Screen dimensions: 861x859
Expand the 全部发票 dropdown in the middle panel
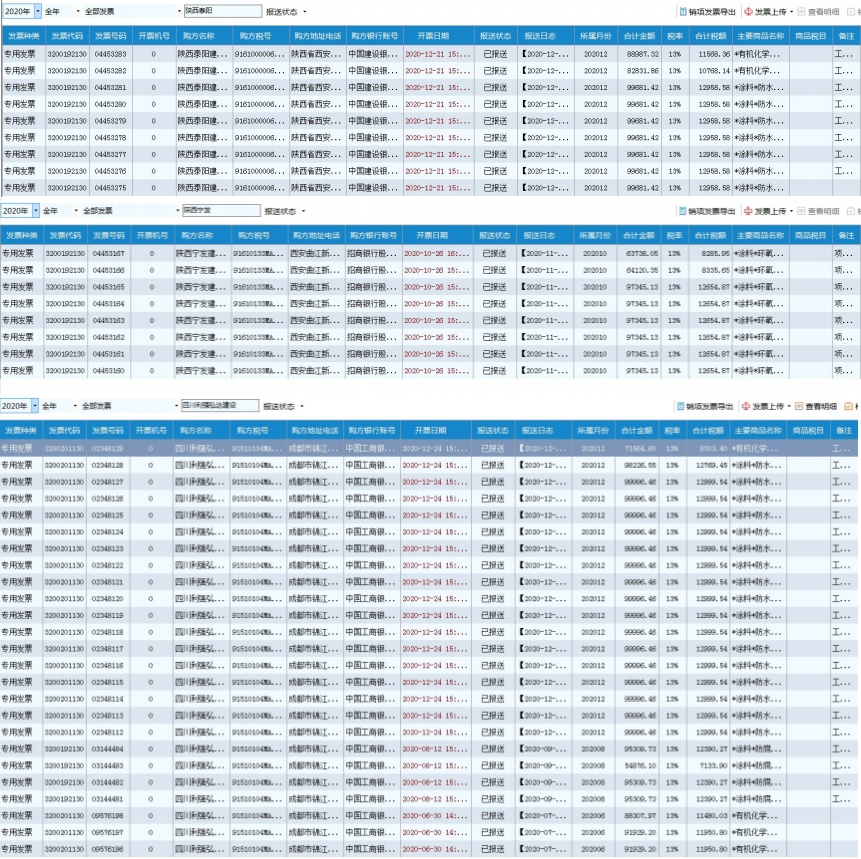coord(173,211)
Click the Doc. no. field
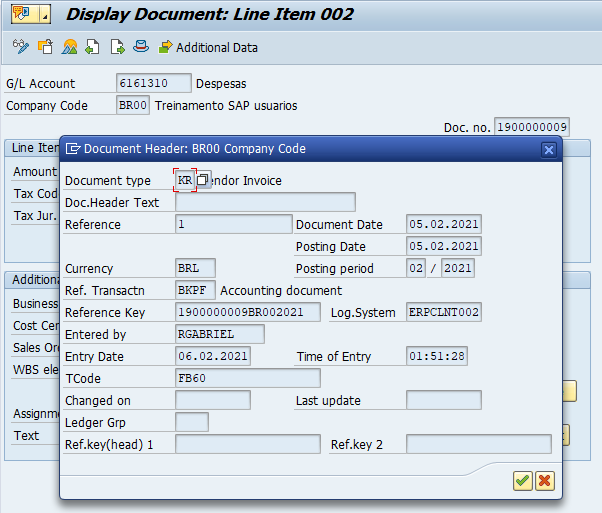This screenshot has width=602, height=513. [532, 127]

■ ■ ■

» Task instructions: Put every line of the entries above into a JSON list of strings, one string per line, with blank lines and pictures left out.

» Task answer:
[
  "Screen dimensions: 861x859",
  "Expand the 全部发票 dropdown in the middle panel",
  "coord(173,211)",
  "Click the Doc. no. field",
  "This screenshot has width=602, height=513. [532, 127]"
]